There’s a ketchup stain by the handle where Abel tossed a French fry at Bec this morning. I scrub with my hands shaking. How much would Abel hate me if he knew what went on inside me all the time, what my brain rejected but my guts still half-believed? It would be the end for sure. No more Screw Your Sensors. No more silly photo shoots with our action figures. No long phone calls at 10 p.m. on Thursdays to pick apart the latest episode. I scrub harder, willing him to stay where he is. If he gets any closer, I feel like he’ll know—one look at me, one little touch, and my whole bad history will scrawl itself on my skin.
“What’s the matter?” he says.
I keep scrubbing. “I just—I think we should give each other some space this week.”
He gasps. “Are you breaking up with me?”
“I’m serious.” I thump my head on the fridge, right above the apple magnet holding the Castaway Ball tickets. “Just back off me for now. Okay?”
“Brandon, what is your problem?”
“No problems. Zero problems.”
“Are you that mad at me?”
“I’m not mad.”
“All I did was try to be your friend and help you out and you’re acting like I—”
“Will you shut up?
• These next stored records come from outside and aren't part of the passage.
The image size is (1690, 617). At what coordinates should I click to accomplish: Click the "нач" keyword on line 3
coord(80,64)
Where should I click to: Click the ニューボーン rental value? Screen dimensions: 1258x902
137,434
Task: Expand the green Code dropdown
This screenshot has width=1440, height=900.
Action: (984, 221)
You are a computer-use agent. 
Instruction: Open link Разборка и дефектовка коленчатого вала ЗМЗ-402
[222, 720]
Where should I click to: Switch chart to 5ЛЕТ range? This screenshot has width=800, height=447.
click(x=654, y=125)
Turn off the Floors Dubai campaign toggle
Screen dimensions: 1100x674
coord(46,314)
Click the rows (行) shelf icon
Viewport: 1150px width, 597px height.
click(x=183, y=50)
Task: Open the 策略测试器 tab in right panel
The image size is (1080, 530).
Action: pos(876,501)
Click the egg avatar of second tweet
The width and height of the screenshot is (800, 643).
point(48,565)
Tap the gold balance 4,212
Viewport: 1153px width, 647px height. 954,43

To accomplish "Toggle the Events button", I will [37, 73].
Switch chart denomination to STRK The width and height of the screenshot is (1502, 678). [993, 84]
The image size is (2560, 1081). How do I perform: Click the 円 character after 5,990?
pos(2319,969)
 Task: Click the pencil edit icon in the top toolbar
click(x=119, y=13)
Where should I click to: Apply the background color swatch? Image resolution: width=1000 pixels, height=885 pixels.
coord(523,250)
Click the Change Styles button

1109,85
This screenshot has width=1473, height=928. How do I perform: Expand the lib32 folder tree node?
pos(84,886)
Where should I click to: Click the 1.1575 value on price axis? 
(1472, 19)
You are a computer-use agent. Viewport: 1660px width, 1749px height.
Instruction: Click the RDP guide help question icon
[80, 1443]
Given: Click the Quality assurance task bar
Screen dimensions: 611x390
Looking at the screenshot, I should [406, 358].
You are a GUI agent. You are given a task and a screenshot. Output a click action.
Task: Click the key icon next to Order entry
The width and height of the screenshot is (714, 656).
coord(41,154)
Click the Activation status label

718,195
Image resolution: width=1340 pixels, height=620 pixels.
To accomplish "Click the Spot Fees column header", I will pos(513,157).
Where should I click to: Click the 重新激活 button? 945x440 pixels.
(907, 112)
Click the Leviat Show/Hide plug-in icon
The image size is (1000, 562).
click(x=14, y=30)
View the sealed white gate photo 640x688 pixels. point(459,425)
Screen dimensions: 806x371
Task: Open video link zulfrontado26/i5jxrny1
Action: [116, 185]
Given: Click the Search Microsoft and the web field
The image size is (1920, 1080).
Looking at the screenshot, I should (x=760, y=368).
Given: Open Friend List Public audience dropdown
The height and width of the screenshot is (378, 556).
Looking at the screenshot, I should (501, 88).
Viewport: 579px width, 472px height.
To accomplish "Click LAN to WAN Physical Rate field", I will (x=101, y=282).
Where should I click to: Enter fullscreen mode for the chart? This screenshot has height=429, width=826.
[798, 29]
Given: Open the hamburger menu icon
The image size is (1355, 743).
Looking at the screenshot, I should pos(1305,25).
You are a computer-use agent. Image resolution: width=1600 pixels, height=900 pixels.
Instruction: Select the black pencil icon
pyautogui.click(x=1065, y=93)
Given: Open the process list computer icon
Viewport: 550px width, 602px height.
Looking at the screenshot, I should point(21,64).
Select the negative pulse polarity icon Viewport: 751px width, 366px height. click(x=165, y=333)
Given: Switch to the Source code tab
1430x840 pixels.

For once? Everything’s not about you, all right? God!” I yank open the fridge and start rearranging. Juice boxes sorted by size, yogurts lined up straight. “I should be focusing on other stuff right now. College. I shouldn’t have said yes to this stupid trip.”
“Then why did you?”
“Because you steamrolled me.”
“Wha—I did not!”
“You steamroll everyone!” I slam the fridge. “All you care about is making people do what you want. It’s not even worth disagreeing with you because you just talk and talk until people give in and you think it’s because you’re so charming but really it’s to shut you up.” I swoop in for the kill. “The sad thing is, you think you’re Cadmus. When actually you’re just kind of a dick.”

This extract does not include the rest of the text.